Вот тут, на этих улицах, прошла жизнь. А давно ли?.. О господи! Ничего не понять. Давно ли еще была молодой. Вон там, недалеко, и теперь закоулочек сохранился: там Ванька Кандауров сказал ей, чтоб выходила за него… Еще бы раз все бы повторилось! Черт с ним, что угрюмый, он не виноват, такая жизнь была: работал мужик, не пил зряшно, не дрался — хороший. Квасов, тот побойчей был, зато попивал. Да нет, чего там!.. Ничего бы другого не надо бы. Еще бы разок все с самого начала…
Старуха и не заметила, что плачет. Поняла это, когда слезинка защекотала щеку. Вытерла глаза концом косынки, встала и пошла разбирать постель — поспать, а там — еще день будет. Может, правда приедут — все скорей.
— Старая! — сказала она себе. — Гляди-ко, ишо раз жить собралась!.. Видали ее!
Выбираю деревню на жительство
Некто Кузовников Николай Григорьевич вполне нормально и хорошо прожил. Когда-то, в начале тридцатых годов, великая сила, которая тогда передвигала народы, взяла и увела его из деревни. Он сперва тосковал в городе, потом присмотрелся и понял: если немного смекалки, хитрости и если особенно не залупаться, то и не обязательно эти котлованы рыть, можно прожить легче. И он пошел по складскому делу — стал кладовщиком и всю жизнь был кладовщиком, даже в войну. И теперь он жил в большом городе в хорошей квартире (отдельно от детей, которые тоже вышли в люди), старел, собирался на пенсию. Воровал ли он со складов? Как вам сказать… С точки зрения какого-нибудь сопляка с высшим юридическим образованием — да, воровал, с точки зрения человека рассудительного, трезвого — это не воровство: брал ровно столько, сколько требовалось, чтобы не испытывать ни в чем недостатка, причем, если учесть — окинуть взором — сколько добра прошло через его руки, то сама мысль о воровстве станет смешной. Разве так воруют! Он брал, но никогда не забывался, никогда не показывал, что живет лучше других. Потому-то ни один из этих, с университетскими значками, ни разу не поймал его за руку. С совестью Николай Григорьевич был в ладах: она его не тревожила. И не потому, что он был бессовестный человек, нет, просто это так изначально повелось: при чем тут совесть! Сумей только аккуратно сделать, не психуй и не жадничай и не будь идиотом, а совесть — это… знаете… Когда есть в загашнике, можно и про совесть поговорить, но все же спится тогда спокойней, когда ты все досконально продумал, все взвесил, проверил, свел концы с концами — тогда пусть у кого-нибудь другого совесть болит. А это — сверкать голым задом да про совесть трещать — это, знаете, неумно.

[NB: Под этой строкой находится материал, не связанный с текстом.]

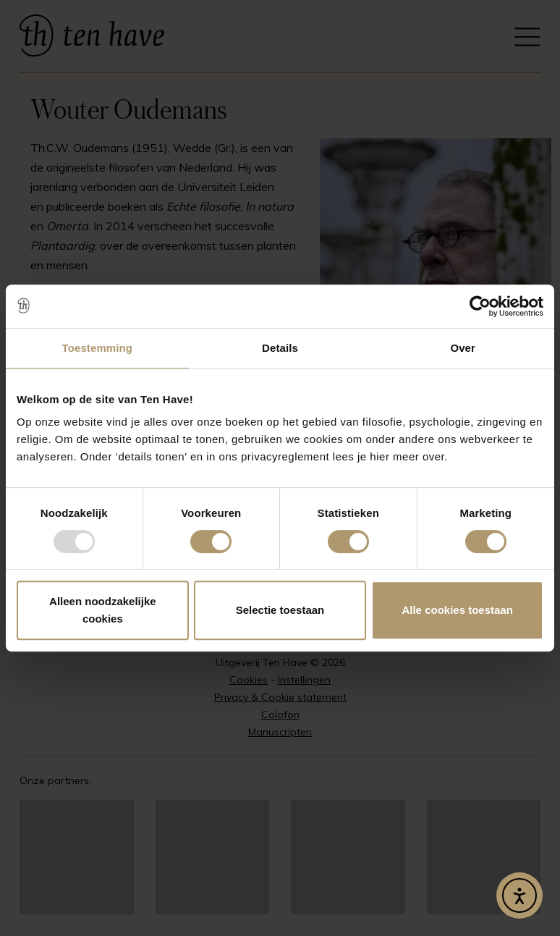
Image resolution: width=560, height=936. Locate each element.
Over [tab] (462, 347)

Словом, все было хорошо и нормально. Николай Григорьевич прошел свою тропку жизни почти всю. В минуту добрую, задумчивую говорил себе: «Молодец: и в тюрьме не сидел, и в войну не укокошили».
Но была одна странность у Николая Григорьевича, которую он сам себе не сумел бы объяснить, наверно, если б даже захотел. Но он и не хотел объяснять и особенно не вдумывался, а подчинялся этой прихоти (надо еще понять, прихоть это или что другое), как многому в жизни подчинялся.

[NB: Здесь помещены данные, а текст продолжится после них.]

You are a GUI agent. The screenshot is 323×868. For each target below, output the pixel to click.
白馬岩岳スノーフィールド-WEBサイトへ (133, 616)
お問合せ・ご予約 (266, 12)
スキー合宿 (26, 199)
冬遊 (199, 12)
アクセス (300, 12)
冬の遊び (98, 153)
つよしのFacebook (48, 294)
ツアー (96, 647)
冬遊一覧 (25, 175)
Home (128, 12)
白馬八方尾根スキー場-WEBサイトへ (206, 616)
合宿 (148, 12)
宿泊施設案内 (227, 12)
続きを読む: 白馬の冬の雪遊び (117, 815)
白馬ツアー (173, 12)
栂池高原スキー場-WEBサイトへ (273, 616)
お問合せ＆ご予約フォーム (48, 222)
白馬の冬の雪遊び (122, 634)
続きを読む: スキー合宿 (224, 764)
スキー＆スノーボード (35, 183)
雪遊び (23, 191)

Вот что он делал последние лет пять-шесть.
В субботу, когда работа кончалась, когда дома, в тепле, ждала жена, когда все в порядке и на душе хорошо и мирно, он выпивал стаканчик водки и ехал в трамвае на вокзал. Вокзал в городе огромный, вечно набит людьми. И есть там место, где курят, возле туалета. Там всегда — днем и ночью — полно, дым коромыслом и галдеж стоит непрерывный. Туда-то и шел прямиком Николай Григорьевич. И там вступал в разговоры.